Scarborough gets a subway stop

Thursday, July 21, 2016
by Cameron Shelley

Toronto's City Council recently approved a plan to construct a subway extension in Scarborough, in the eastern region of the city.  The decision riles many urban planners because it provides only one stop at a cost likely well in excess of $3 billion.

An alternative plan calling for construction of light rail transit (LRT) through the same section of the city would provide more stops, serve more people, and cost significantly less.  

Chris Bateman's article nicely summarizes how the issue "became" a political football.  On his account, former Mayor Rob Ford turned a straightforward urban planning problem into a political football, just for his own benefit.  Ford erroneously labelled the LRT a "streetcar" and argued that a subway was the only facility equal to the dignity of the citizens of Scarborough.  

Although Bateman has the sequence of events right (to my knowledge), a couple of things should be clarified.  First, transit does not at some point become a political football, it is a political football, always.  How people get around—and, by implication, where they end up—in a city is a political issue and has been throughout the history of mass transit.  Toronto's latest travails are just a recent manifestation of this fact.

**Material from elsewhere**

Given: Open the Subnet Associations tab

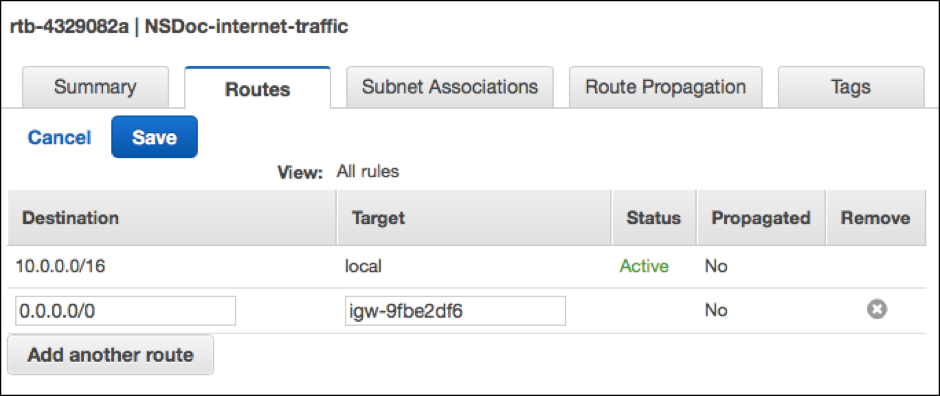Looking at the screenshot, I should [x=450, y=87].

Second, the political leverage that Rob Ford found to campaign on the subway ticket has been developing for many decades.  Scarborough has been looked down on by Torontonians for many years, due, in no small part, to its origins as a working-class settlement (or settlements).  Labelled "Scarberia", it has been stereotyped as cheap and second-class.  This perspective has never sat well with its residents, to my knowledge.  The lack of subway coverage in Scarborough relative to Toronto has been viewed as another manifestation of this disregard.  

Only recently have residents of Scarborough and other Toronto suburbs found that they had the votes to do anything about the situation.

If the Council's recent decision proves regrettable, and I don't deny that it may well, it testifies not so much to the lamentable interference of politics in transit planning but to the naivety of believing that transit planning is not an inherently political activity.